Western Canadian grain farmers, especially those in southern growing areas, will be looking for timely help from Mother Nature this year as they gear up for what could be an unusually dry spring seeding season.
Agroclimate maps published by Agriculture Canada continue to show large areas of the prairie grain-growing region facing either dry or very dry conditions.
Jake Ayre, a producer from Minto, Man., about 25 minutes south of Brandon, said growers in his area and across southern Manitoba received less snowfall than usual this year.
In terms of overall soil moisture deficits, Ag Canada agroclimate maps point to southern Manitoba as an area of particular concern.
But producers aren’t panicking yet, he said.
A more immediate concern is the fate of forages and fall-seeded crops such as rye and winter wheat, he said.
“I would say it’s night and day difference between last spring and the upcoming spring… but we’re not at the panic point yet.”
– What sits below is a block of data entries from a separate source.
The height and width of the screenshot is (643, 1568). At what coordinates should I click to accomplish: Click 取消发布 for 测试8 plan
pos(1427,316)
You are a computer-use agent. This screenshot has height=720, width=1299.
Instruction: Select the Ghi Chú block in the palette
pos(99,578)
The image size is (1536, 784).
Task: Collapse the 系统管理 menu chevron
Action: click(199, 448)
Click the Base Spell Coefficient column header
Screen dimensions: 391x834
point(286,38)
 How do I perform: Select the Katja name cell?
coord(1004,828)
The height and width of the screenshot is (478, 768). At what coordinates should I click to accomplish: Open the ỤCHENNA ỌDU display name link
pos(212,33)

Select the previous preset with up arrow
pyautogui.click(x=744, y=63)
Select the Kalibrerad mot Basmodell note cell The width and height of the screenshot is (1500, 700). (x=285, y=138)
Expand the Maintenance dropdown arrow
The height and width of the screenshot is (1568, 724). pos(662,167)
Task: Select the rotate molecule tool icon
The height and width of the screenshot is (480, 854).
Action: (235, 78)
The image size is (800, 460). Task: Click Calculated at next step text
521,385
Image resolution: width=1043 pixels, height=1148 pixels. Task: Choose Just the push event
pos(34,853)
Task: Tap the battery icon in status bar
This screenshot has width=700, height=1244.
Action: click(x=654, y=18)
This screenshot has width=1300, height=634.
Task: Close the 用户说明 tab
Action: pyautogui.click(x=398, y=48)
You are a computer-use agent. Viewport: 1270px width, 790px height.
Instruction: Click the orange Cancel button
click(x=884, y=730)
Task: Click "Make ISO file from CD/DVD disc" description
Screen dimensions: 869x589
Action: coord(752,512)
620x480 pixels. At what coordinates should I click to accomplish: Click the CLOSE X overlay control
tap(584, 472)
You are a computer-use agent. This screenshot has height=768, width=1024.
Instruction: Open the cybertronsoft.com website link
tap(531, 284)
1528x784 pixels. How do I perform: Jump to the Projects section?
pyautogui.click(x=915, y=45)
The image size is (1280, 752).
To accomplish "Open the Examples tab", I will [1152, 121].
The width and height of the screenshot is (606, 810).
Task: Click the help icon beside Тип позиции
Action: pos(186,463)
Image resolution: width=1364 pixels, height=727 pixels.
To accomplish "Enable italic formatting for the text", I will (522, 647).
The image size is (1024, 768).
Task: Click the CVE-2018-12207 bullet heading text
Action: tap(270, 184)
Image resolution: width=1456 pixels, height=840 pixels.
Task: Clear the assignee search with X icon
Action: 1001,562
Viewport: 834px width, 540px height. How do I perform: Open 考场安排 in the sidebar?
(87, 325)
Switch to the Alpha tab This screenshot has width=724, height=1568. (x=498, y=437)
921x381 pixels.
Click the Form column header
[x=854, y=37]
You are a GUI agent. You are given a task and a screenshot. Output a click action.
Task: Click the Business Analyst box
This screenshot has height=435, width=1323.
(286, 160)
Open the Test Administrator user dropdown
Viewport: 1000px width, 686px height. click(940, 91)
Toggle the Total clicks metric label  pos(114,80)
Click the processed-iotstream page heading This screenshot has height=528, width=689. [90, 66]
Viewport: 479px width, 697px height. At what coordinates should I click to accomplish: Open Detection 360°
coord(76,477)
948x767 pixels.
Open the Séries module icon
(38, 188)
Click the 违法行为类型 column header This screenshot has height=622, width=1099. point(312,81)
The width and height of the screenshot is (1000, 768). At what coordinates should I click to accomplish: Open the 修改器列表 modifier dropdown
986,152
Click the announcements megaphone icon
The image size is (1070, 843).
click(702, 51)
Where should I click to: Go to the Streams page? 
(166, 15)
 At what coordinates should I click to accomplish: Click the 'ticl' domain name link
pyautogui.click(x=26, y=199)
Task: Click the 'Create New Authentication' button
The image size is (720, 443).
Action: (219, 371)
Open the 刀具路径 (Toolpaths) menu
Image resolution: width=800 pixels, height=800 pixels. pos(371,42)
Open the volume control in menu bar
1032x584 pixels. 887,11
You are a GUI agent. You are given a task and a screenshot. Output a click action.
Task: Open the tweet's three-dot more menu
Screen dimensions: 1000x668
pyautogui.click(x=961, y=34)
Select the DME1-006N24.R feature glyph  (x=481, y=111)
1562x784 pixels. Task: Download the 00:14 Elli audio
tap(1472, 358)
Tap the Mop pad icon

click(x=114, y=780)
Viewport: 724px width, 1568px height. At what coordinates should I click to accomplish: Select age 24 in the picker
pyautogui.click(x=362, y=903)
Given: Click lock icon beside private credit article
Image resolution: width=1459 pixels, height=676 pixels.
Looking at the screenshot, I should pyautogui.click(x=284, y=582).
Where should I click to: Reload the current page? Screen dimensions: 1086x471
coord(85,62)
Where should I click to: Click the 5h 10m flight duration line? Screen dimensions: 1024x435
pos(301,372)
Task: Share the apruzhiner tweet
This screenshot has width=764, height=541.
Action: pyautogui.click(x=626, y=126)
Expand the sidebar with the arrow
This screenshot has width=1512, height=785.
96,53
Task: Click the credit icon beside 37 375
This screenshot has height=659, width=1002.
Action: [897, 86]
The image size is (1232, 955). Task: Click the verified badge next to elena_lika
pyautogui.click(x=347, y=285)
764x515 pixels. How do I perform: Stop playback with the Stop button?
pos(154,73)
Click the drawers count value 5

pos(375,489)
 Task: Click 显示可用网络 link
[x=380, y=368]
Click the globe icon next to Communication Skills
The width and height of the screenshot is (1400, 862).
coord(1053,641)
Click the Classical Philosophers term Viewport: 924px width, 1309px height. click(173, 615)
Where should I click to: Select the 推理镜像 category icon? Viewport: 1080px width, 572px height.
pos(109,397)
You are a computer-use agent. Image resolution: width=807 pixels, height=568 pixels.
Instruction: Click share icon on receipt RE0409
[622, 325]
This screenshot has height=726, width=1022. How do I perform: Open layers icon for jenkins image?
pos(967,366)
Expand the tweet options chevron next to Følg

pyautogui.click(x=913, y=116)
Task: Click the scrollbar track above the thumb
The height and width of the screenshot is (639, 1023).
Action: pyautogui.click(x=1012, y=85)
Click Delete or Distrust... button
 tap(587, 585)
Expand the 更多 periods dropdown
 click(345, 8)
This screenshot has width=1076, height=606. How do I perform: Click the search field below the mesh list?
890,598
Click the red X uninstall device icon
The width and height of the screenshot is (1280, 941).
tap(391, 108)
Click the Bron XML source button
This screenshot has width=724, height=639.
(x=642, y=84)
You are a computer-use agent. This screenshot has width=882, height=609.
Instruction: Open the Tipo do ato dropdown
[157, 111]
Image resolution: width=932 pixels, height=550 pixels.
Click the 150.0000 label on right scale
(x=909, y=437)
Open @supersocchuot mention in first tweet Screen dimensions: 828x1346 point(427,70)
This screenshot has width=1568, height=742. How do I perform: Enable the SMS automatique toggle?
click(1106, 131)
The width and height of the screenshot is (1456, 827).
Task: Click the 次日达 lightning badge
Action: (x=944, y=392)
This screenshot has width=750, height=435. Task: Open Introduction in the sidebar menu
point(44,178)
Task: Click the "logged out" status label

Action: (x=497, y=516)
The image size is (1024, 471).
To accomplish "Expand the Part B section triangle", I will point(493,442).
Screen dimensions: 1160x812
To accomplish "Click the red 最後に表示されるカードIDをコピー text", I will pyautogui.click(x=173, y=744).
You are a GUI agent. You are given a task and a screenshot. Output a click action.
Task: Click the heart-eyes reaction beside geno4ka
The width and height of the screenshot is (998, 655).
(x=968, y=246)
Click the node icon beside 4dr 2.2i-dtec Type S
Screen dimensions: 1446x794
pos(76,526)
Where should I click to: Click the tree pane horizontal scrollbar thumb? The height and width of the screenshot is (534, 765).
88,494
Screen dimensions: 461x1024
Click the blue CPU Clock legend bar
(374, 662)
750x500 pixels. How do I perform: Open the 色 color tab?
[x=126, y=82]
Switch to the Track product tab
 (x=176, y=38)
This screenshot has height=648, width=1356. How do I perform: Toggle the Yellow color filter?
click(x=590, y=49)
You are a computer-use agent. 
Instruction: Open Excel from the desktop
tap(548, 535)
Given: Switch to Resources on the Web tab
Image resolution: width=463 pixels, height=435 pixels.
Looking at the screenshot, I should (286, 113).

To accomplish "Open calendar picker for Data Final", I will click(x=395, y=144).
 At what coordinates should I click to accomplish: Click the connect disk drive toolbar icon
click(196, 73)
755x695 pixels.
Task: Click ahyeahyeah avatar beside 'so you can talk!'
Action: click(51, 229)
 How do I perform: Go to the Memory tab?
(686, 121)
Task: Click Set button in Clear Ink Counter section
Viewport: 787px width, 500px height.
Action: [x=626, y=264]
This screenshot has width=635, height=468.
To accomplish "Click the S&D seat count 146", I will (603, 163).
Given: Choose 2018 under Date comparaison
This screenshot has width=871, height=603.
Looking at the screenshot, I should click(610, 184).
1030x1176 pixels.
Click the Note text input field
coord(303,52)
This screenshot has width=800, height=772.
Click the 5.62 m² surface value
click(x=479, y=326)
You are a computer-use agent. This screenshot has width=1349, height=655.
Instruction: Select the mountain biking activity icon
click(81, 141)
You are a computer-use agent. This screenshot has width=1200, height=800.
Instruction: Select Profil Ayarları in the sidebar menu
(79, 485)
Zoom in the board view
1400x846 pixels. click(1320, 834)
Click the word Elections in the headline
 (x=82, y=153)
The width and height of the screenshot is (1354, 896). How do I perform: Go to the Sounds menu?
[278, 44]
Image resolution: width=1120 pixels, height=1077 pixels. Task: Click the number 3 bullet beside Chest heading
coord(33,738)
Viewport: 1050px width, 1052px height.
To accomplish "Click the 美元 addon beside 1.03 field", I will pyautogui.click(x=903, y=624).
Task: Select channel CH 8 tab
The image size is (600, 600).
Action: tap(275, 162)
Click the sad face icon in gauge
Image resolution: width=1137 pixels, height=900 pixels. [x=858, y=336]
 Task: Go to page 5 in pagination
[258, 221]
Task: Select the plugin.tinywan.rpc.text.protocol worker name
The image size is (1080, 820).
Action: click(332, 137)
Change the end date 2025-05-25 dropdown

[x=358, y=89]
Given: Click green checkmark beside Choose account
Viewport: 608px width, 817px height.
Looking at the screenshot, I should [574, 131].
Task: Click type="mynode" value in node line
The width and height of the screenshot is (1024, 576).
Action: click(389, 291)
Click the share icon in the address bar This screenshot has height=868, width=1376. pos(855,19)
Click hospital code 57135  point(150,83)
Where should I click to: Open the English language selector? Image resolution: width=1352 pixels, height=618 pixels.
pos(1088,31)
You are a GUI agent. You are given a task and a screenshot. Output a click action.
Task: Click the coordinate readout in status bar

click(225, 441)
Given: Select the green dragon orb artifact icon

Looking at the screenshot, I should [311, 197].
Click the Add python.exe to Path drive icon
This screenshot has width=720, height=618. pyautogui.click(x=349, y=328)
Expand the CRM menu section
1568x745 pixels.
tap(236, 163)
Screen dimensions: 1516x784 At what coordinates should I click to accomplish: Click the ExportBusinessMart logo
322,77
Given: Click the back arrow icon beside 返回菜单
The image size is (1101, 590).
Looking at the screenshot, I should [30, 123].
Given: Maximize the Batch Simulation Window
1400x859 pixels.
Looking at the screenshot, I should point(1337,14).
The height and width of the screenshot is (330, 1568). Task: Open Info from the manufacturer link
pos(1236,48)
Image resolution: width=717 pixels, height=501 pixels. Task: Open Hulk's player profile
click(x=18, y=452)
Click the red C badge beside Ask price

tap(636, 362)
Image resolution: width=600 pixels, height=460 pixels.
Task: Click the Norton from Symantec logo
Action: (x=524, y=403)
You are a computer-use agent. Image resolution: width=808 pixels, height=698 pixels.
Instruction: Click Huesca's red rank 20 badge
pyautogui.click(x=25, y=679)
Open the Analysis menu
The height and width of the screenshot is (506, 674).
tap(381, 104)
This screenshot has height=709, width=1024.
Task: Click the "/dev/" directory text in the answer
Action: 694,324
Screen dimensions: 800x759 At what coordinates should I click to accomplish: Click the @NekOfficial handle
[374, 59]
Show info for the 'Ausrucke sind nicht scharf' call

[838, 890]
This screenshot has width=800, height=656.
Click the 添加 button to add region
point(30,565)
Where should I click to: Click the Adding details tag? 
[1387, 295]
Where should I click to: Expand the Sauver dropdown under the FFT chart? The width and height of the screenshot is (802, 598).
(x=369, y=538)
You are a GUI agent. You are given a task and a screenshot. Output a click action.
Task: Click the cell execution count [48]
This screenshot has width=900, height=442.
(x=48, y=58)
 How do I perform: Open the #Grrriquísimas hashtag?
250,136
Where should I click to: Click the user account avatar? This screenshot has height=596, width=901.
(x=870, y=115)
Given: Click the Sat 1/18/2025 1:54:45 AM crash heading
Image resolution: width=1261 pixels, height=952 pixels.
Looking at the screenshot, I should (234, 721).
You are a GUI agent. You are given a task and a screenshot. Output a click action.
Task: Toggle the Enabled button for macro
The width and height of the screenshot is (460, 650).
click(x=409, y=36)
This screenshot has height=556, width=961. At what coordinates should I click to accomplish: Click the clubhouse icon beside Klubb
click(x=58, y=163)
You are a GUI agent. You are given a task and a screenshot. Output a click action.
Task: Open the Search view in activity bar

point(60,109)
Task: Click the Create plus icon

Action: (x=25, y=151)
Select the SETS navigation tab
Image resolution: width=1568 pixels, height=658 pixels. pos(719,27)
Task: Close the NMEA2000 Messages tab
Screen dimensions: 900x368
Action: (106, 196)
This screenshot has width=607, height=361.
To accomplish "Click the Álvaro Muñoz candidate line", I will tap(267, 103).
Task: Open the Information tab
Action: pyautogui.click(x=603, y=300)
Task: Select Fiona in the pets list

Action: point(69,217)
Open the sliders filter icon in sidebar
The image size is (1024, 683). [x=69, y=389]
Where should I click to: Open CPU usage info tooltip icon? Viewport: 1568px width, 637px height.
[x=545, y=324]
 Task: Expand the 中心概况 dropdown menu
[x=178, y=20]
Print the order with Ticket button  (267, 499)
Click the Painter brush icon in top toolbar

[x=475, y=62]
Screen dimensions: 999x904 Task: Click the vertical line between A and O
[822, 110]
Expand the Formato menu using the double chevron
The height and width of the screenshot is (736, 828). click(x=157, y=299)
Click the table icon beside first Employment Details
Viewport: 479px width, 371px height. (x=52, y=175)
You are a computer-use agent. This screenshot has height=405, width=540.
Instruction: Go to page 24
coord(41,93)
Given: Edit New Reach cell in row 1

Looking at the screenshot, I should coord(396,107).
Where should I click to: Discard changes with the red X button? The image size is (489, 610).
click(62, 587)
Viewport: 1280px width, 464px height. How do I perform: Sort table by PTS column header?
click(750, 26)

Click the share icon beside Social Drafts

Ayre said his father often reminds him that the family farm is “three weeks away from a drought and three days away from a flood.”
“We always seem to get somewhat of a crop off in drier conditions. It’s the wetter conditions that seem to affect us more.”
Current conditions point to a drier-than-usual start, but certainly not a disastrous one.
“As farmers, we’re constantly facing that battle of too much or too little. It’s part of the game,” he said.
Agriculture Canada agroclimate specialist Trevor Hadwen said with seeding operations expected to start soon, timely rains will be needed in some areas to ensure even germination and good crop establishment.
“We are starting this year… with a fairly large water deficit for soil moisture over a fairly large region,” said Hadwen.
“The prairie region as a whole went into the fall a little bit drier than normal and typically, after a fall season like that, we would want to see above normal snowpack and increased water infiltration during the spring melt to recover a little bit from that.
“The problem is, we didn’t see that this year. In fact, most regions of the Prairies didn’t see much snow at all this winter and for some regions it was extremely low.”
MarketsFarm weather analyst Bruce Burnett said as of March 26, winter precipitation in areas east of Regina will be among the lowest ever recorded.
Burnett and Hadwen agree soil moisture conditions can change quickly, but the way things stand now, the prairie growing region will enter 2021 with low soil moisture reserves.
That means many areas should have adequate moisture to support even germination, but a large number of farms will require frequent rainfall throughout the growing season to sustain crops.
“We’ve had this sort of a similar type of situation over the last number of years in parts of the Prairies… but I think the difference this year is that the area without any subsoil moisture is a lot larger,” said Burnett.
In many areas, dry conditions have been exacerbated by an early spring melt that favours more surface moisture evaporation, as opposed to infiltration, Hadwen said.
While Hadwen and Burnett say there is still time for conditions to change, Burnett said there is nothing in the forecast to suggest moisture relief is on the horizon.
Temperatures in the Pacific Ocean have warmed significantly over the past two months, suggesting that weather in Western Canada will be shifting to a neutral pattern in the coming months.
Soil moisture reserves in more northerly growing areas, including northwestern Saskatchewan and northeastern Alberta north of Highway 16 will be more favourable this spring, following multiple years of excess moisture and flooding.
If the current situation persists, many farmers in southern regions may revisit their cropping decisions and adjust fertility plans. In some areas, plantings of small-seeded crops such as canola and flax could be reduced.
“We are probably two to three weeks away from some farmers having to make some decisions at the last minute about their cropping plans if the current situation continues,” Burnett said.